What to work on
Reproduce each record exactly, leaving nothing out.

**********

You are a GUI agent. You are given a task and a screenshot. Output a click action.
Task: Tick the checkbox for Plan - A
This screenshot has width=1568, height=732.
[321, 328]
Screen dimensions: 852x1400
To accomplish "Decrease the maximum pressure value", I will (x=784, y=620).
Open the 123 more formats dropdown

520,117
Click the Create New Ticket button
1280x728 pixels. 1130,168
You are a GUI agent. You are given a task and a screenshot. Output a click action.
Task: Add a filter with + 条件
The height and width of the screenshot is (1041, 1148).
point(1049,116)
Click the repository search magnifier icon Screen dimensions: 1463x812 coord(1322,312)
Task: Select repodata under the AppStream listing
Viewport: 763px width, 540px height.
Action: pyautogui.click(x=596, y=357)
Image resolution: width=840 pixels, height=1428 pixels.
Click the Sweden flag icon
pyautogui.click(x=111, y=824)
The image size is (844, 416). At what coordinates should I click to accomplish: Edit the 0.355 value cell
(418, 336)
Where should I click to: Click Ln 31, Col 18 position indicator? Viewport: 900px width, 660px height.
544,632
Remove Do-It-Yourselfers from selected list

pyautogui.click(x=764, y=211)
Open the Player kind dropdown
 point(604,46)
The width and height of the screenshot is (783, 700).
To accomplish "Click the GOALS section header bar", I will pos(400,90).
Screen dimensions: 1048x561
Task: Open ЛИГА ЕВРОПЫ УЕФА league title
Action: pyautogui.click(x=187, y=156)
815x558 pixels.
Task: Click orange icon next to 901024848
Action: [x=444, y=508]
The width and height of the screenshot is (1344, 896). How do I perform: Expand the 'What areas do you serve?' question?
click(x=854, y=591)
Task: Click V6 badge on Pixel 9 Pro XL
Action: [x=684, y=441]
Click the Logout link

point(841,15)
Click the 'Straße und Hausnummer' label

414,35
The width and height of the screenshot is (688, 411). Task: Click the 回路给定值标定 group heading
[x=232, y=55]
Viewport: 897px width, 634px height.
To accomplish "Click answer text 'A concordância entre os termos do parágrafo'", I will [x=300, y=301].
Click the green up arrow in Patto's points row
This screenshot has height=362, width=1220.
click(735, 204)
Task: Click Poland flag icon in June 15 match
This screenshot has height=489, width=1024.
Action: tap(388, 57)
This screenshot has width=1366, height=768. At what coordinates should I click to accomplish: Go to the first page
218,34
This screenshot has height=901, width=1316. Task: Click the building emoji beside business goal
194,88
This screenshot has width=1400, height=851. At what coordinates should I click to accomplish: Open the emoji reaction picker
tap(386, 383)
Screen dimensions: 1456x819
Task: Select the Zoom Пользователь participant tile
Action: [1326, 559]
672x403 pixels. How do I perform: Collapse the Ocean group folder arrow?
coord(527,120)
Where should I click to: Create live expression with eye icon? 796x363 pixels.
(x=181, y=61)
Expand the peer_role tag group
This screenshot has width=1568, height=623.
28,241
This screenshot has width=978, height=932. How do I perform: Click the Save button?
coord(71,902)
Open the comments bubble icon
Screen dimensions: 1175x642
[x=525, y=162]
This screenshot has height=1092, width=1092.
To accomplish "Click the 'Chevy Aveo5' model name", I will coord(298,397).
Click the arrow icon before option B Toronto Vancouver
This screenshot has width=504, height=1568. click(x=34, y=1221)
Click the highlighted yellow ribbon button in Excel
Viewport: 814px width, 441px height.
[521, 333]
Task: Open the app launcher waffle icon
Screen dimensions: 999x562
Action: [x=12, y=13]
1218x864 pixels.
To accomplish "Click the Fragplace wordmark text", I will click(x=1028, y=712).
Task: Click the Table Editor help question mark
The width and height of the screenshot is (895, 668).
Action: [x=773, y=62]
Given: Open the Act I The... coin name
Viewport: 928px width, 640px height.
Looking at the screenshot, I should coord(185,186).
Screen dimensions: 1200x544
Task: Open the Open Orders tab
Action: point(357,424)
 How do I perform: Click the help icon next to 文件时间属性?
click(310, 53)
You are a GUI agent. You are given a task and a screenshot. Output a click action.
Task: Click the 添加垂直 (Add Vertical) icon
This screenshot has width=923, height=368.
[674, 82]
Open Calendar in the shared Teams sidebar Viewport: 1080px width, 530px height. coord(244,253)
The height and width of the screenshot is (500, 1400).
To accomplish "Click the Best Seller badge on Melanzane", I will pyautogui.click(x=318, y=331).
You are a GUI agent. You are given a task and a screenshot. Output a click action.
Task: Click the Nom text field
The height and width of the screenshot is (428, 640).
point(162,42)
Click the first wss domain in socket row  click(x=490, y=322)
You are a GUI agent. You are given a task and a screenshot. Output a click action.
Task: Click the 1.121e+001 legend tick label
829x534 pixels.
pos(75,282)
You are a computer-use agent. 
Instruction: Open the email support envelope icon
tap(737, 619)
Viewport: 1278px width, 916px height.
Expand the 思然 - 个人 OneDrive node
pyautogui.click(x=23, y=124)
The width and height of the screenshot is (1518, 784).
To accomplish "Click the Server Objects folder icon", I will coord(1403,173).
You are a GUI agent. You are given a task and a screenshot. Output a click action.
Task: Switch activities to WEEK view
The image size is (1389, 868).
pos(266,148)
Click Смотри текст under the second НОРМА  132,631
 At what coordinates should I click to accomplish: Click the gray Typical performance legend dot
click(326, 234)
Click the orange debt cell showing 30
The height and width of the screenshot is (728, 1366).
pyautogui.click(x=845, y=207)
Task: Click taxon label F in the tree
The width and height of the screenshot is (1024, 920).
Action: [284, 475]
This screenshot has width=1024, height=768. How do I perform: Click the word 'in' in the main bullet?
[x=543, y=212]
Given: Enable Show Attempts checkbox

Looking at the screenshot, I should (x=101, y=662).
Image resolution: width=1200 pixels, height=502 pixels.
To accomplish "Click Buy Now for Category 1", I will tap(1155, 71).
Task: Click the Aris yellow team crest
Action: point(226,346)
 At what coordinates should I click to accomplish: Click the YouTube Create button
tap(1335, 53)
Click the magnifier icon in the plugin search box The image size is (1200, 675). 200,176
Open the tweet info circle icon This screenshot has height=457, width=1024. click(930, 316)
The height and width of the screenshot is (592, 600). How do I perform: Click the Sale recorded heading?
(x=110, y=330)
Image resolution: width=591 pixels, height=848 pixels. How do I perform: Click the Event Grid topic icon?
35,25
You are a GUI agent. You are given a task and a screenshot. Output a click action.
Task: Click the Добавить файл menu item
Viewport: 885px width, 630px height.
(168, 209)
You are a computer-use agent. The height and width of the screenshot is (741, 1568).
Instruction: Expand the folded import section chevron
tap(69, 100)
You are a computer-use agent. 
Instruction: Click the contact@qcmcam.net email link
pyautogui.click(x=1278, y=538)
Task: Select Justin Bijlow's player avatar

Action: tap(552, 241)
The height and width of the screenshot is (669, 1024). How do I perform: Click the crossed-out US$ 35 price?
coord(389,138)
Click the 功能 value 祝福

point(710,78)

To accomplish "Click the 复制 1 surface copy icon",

**********

Output
You are a GUI agent. You are given a task and a screenshot. Output a click action.
Task: Tick the checkbox for Plan - A
This screenshot has width=1568, height=732.
[321, 328]
Screen dimensions: 852x1400
To accomplish "Decrease the maximum pressure value", I will (x=784, y=620).
Open the 123 more formats dropdown

520,117
Click the Create New Ticket button
1280x728 pixels. 1130,168
You are a GUI agent. You are given a task and a screenshot. Output a click action.
Task: Add a filter with + 条件
The height and width of the screenshot is (1041, 1148).
point(1049,116)
Click the repository search magnifier icon Screen dimensions: 1463x812 coord(1322,312)
Task: Select repodata under the AppStream listing
Viewport: 763px width, 540px height.
Action: pyautogui.click(x=596, y=357)
Image resolution: width=840 pixels, height=1428 pixels.
Click the Sweden flag icon
pyautogui.click(x=111, y=824)
The image size is (844, 416). At what coordinates should I click to accomplish: Edit the 0.355 value cell
(418, 336)
Where should I click to: Click Ln 31, Col 18 position indicator? Viewport: 900px width, 660px height.
544,632
Remove Do-It-Yourselfers from selected list

pyautogui.click(x=764, y=211)
Open the Player kind dropdown
 point(604,46)
The width and height of the screenshot is (783, 700).
To accomplish "Click the GOALS section header bar", I will pos(400,90).
Screen dimensions: 1048x561
Task: Open ЛИГА ЕВРОПЫ УЕФА league title
Action: pyautogui.click(x=187, y=156)
815x558 pixels.
Task: Click orange icon next to 901024848
Action: [x=444, y=508]
The width and height of the screenshot is (1344, 896). How do I perform: Expand the 'What areas do you serve?' question?
click(x=854, y=591)
Task: Click V6 badge on Pixel 9 Pro XL
Action: [x=684, y=441]
Click the Logout link

point(841,15)
Click the 'Straße und Hausnummer' label

414,35
The width and height of the screenshot is (688, 411). Task: Click the 回路给定值标定 group heading
[x=232, y=55]
Viewport: 897px width, 634px height.
To accomplish "Click answer text 'A concordância entre os termos do parágrafo'", I will [x=300, y=301].
Click the green up arrow in Patto's points row
This screenshot has height=362, width=1220.
click(735, 204)
Task: Click Poland flag icon in June 15 match
This screenshot has height=489, width=1024.
Action: tap(388, 57)
This screenshot has width=1366, height=768. At what coordinates should I click to accomplish: Go to the first page
218,34
This screenshot has height=901, width=1316. Task: Click the building emoji beside business goal
194,88
This screenshot has width=1400, height=851. At what coordinates should I click to accomplish: Open the emoji reaction picker
tap(386, 383)
Screen dimensions: 1456x819
Task: Select the Zoom Пользователь participant tile
Action: [1326, 559]
672x403 pixels. How do I perform: Collapse the Ocean group folder arrow?
coord(527,120)
Where should I click to: Create live expression with eye icon? 796x363 pixels.
(x=181, y=61)
Expand the peer_role tag group
This screenshot has width=1568, height=623.
28,241
This screenshot has width=978, height=932. How do I perform: Click the Save button?
coord(71,902)
Open the comments bubble icon
Screen dimensions: 1175x642
[x=525, y=162]
This screenshot has height=1092, width=1092.
To accomplish "Click the 'Chevy Aveo5' model name", I will coord(298,397).
Click the arrow icon before option B Toronto Vancouver
This screenshot has width=504, height=1568. click(x=34, y=1221)
Click the highlighted yellow ribbon button in Excel
Viewport: 814px width, 441px height.
[521, 333]
Task: Open the app launcher waffle icon
Screen dimensions: 999x562
Action: [x=12, y=13]
1218x864 pixels.
To accomplish "Click the Fragplace wordmark text", I will click(x=1028, y=712).
Task: Click the Table Editor help question mark
The width and height of the screenshot is (895, 668).
Action: [x=773, y=62]
Given: Open the Act I The... coin name
Viewport: 928px width, 640px height.
Looking at the screenshot, I should coord(185,186).
Screen dimensions: 1200x544
Task: Open the Open Orders tab
Action: point(357,424)
 How do I perform: Click the help icon next to 文件时间属性?
click(310, 53)
You are a GUI agent. You are given a task and a screenshot. Output a click action.
Task: Click the 添加垂直 (Add Vertical) icon
This screenshot has width=923, height=368.
[674, 82]
Open Calendar in the shared Teams sidebar Viewport: 1080px width, 530px height. coord(244,253)
The height and width of the screenshot is (500, 1400).
To accomplish "Click the Best Seller badge on Melanzane", I will pyautogui.click(x=318, y=331).
You are a GUI agent. You are given a task and a screenshot. Output a click action.
Task: Click the Nom text field
The height and width of the screenshot is (428, 640).
point(162,42)
Click the first wss domain in socket row  click(x=490, y=322)
You are a GUI agent. You are given a task and a screenshot. Output a click action.
Task: Click the 1.121e+001 legend tick label
829x534 pixels.
pos(75,282)
You are a computer-use agent. 
Instruction: Open the email support envelope icon
tap(737, 619)
Viewport: 1278px width, 916px height.
Expand the 思然 - 个人 OneDrive node
pyautogui.click(x=23, y=124)
The width and height of the screenshot is (1518, 784).
To accomplish "Click the Server Objects folder icon", I will coord(1403,173).
You are a GUI agent. You are given a task and a screenshot. Output a click action.
Task: Switch activities to WEEK view
The image size is (1389, 868).
pos(266,148)
Click Смотри текст under the second НОРМА  132,631
 At what coordinates should I click to accomplish: Click the gray Typical performance legend dot
click(326, 234)
Click the orange debt cell showing 30
The height and width of the screenshot is (728, 1366).
pyautogui.click(x=845, y=207)
Task: Click taxon label F in the tree
The width and height of the screenshot is (1024, 920).
Action: [284, 475]
This screenshot has width=1024, height=768. How do I perform: Click the word 'in' in the main bullet?
[x=543, y=212]
Given: Enable Show Attempts checkbox

Looking at the screenshot, I should (x=101, y=662).
Image resolution: width=1200 pixels, height=502 pixels.
To accomplish "Click Buy Now for Category 1", I will tap(1155, 71).
Task: Click the Aris yellow team crest
Action: point(226,346)
 At what coordinates should I click to accomplish: Click the YouTube Create button
tap(1335, 53)
Click the magnifier icon in the plugin search box The image size is (1200, 675). 200,176
Open the tweet info circle icon This screenshot has height=457, width=1024. click(930, 316)
The height and width of the screenshot is (592, 600). How do I perform: Click the Sale recorded heading?
(x=110, y=330)
Image resolution: width=591 pixels, height=848 pixels. How do I perform: Click the Event Grid topic icon?
35,25
You are a GUI agent. You are given a task and a screenshot. Output a click action.
Task: Click the Добавить файл menu item
Viewport: 885px width, 630px height.
(168, 209)
You are a computer-use agent. The height and width of the screenshot is (741, 1568).
Instruction: Expand the folded import section chevron
tap(69, 100)
You are a computer-use agent. 
Instruction: Click the contact@qcmcam.net email link
pyautogui.click(x=1278, y=538)
Task: Select Justin Bijlow's player avatar

Action: tap(552, 241)
The height and width of the screenshot is (669, 1024). How do I perform: Click the crossed-out US$ 35 price?
coord(389,138)
Click the 功能 value 祝福

point(710,78)

To accomplish "Click the 复制 1 surface copy icon",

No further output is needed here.